Using the Workspace


The Workspace occupies the largest area of the D2K Toolkit window, and is the focus of user activity within the Toolkit. The functional components central to the D2K environment - modules, itineraries, and models - are activated by user actions within the Workspace. Examples of such actions include placing modules, connecting modules, setting module properties, and executing itineraries. This chapter is a guide to performing these actions.

Placing Modules

The first step in building an itinerary is to choose modules from the Resource Panel and place them into the Workspace. As described in the previous chapter, D2K follows a data flow paradigm, and each of the various D2K Module types relates to a step in the Knowledge Discovery in Databases (KDD) process. Consequently, the first modules you place will often be Input Modules or User Input Modules. To place one of these types of modules, click on the Modules tab in the Resource Panel to the left of the Workspace.

Modules are displayed in the Resource Panel by their Java package hierarchy or by D2K Module type. For the purposes of this tutorial, make sure your modules are being displayed by type. If they are not, change the Tree Type setting in the D2K Toolkit preferences. After the Modules pane opens, double click on a folder or single click on a tree node to expand the desired module type. Finally, click on a module and drag it over to the Workspace.
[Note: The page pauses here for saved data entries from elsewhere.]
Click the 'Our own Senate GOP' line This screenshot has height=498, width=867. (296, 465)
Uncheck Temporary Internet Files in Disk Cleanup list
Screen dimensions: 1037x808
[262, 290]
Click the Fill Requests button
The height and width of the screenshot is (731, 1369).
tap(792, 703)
This same process can also be used to place entire itineraries as a single module icon into the Workspace. These are called "nested itineraries." The nested itinerary icon is shown in figure 12. To access the collection of itineraries in your toolkit, click the Itineraries tab in the Resource Panel.

Nested itinerary icon
Figure 12. Nested itinerary icon

Once modules have been placed in the Workspace, they can be moved by clicking and dragging the module icon. Be careful not to click on an input or output port as this will initiate another operation that will be discussed shortly. While placing and moving modules in the Workspace, you may find it helpful to enable the Snap to Grid option found in the Views menu. While this feature is turned on, you will be able to easily keep modules aligned in the Workspace. The grid itself can be turned on using the Show Grid option in the same menu. The grid size can be edited in the D2K Toolkit Preferences.

Selecting Modules

Modules can be selected by single clicking on them in the Workspace. When a module is selected, other selected items are deselected. If you wish to select multiple modules, hold down the control key as you make the additional selections, or click and drag in the Workspace to select a region of modules. While selected, modules can be moved about the Workspace or deleted using the delete or backspace key.

Labeling Modules

Module icons are displayed in the Workspace with an accompanying label that can be changed, as shown in figure 13. Editing the module label does not change its Java class name. However, the label must remain unique among the other module labels in the itinerary. Module labels are edited in a fashion similar to editing a filename in the Macintosh or Windows operating systems. Simply click on the module label, just below the module icon, and enter the desired text. When finished editing, click in the Workspace or on the module icon. When the module is selected in the Workspace, the label is referred to as the module's alias in the Component Info Pane.

Editing a module label
Figure 13. Editing a module label

Connecting Modules

The power and usefulness of D2K Modules are only realized once they are connected together to form a larger system known as an itinerary. Constructing an itinerary directs the flow of data through a series of software modules, each performing some operation on the data.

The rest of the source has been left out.